What Bass creates here is a beautiful but devious heroine in Julianne Potter and, in doing so, actually pulls off a rom-com without the traditional (and formulaic) happy ending. Roberts plays a restaurant critic who is critical of most things. At the top of that list is Kim Wallace (Cameron Diaz), the interloper between her and her good friend—tall, dark and handsome Michael O’Neal (Dermot Mulroney). When she hears of Michael’s engagement, she is compelled to deal with her feelings for him. Maybe he really is the one, and she’s been just too busy to notice. And now, with the wedding date approaching, it’s almost too late.
Her other best friend, the gay one, is George, and he is inhabited by Rupert Everett with sophisticated aplomb. He is there to give Julianne a reality check, as in, You want him back, really? Julianne is bent on judging Kim and finding her lacking. The problem is she’s not lacking; she’s perfect—warm, generous of spirit, and adoring of Michael. Okay, she can’t sing very well. Julianne can work with that. Especially at a karaoke bar.
Competition doesn’t bring out the best in either Mavis or Julianne, but the desperation plays very differently in these films. Watching Mavis is like watching a train-wreck. She is going to self-destruct, just give her time. Julianne still seems in control of herself. She is just testing to make sure she didn’t cross something off her to-do list that she shouldn’t have. In that way, the audience may very well feel more for Mavis. She is a more true-to-life, oxygen-breathing character than Julianne. We’ve all known people stuck in a moment, even if Mavis is tragically so. Refusing to grow up is often seen as endearing in movies, but not this time. Mavis is a rom-com anti-christ, and that’s a good thing. Truth usually is.
But watching a train-wreck isn’t always the most entertaining night out, which is why black comedies are the hardest type of films to do well. They work best when there’s something to root for, even if it is the opposite of what is the traditional value. In Young Adult, no one really believes Mavis will see the light and grow up; the story never really sets it up that way. It seems a matter of watching just how far down she’ll sink, and being happy that at the end of things, she still has a pulse.
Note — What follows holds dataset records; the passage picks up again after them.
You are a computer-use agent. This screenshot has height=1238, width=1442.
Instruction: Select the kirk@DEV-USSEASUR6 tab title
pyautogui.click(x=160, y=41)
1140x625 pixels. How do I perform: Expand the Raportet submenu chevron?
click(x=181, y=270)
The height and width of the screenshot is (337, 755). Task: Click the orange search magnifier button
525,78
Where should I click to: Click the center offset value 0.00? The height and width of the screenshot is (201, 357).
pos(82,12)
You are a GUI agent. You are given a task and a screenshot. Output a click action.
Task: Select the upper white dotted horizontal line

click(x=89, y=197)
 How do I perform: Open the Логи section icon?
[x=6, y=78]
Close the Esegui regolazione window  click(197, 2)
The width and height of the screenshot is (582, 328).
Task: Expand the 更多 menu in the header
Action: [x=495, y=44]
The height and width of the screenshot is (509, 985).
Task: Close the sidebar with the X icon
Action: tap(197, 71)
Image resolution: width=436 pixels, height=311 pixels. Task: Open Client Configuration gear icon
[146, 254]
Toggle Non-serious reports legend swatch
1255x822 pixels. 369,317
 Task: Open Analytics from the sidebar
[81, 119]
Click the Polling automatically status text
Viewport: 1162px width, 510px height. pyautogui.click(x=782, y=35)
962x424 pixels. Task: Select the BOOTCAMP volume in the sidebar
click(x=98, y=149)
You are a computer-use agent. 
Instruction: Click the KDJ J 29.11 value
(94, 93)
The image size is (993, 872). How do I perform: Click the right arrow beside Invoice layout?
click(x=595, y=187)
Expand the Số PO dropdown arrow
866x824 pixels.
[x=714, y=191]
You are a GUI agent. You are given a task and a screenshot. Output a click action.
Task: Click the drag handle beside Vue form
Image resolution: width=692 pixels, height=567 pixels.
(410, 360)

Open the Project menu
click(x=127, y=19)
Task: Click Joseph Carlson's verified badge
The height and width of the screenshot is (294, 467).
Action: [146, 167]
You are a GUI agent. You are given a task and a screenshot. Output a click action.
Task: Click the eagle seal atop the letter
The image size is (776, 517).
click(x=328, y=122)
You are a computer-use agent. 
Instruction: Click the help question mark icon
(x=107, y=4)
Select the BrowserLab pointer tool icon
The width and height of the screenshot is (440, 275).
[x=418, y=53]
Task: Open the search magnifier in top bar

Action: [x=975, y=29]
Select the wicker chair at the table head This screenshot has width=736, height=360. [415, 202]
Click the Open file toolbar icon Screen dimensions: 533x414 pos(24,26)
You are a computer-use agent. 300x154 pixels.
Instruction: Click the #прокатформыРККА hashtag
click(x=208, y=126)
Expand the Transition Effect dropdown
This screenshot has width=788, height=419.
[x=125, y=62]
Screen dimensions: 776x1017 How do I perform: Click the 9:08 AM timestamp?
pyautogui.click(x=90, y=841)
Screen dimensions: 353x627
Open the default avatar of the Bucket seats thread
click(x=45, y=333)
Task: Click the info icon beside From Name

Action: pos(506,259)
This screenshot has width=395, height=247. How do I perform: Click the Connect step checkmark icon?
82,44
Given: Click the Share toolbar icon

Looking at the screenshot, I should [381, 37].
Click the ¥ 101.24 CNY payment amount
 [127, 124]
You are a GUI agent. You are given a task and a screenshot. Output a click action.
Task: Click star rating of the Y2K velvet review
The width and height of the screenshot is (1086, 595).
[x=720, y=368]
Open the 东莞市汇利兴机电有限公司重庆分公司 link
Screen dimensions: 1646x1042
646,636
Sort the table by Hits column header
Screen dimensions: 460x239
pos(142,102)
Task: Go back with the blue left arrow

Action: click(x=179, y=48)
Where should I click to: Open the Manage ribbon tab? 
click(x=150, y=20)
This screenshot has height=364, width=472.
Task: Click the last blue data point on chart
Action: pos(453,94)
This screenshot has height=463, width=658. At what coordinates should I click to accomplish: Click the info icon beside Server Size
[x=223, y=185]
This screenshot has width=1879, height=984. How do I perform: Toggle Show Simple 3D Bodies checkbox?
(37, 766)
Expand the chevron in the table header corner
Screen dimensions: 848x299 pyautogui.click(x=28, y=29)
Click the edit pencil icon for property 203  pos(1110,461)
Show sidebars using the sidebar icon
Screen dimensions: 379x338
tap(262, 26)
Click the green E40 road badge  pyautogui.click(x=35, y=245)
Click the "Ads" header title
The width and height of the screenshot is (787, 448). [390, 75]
And feeling sorry that people don’t change when sometimes they really need to.
Roberts’ character doesn’t grow all that much either, but at least she gains some wisdom. In the end, she makes a choice that feels more emotionally satisfying. So, brutal, emotional honesty or satisfying conclusion—which makes the better film?
Both films set convincingly gifted beauties back to retrieve hapless men. Both make the journey interesting and unpredictable. Both are populated with talented actors giving great performances. But one movie gives filmgoers actual laughs versus uncomfortable smiles of recognition on its way to delivering a more entertaining night at the cinema. The same movie gives audiences a reason not to get a gun and kill themselves at the tragic nature of the human race. It may be more populated with old-school rom-com nuts and bolts, but there’s a reason those conventions survive. For sheer enjoyment and a reaffirmation of the power of love to build, not destroy, let My Best Friend’s Wedding entertain you.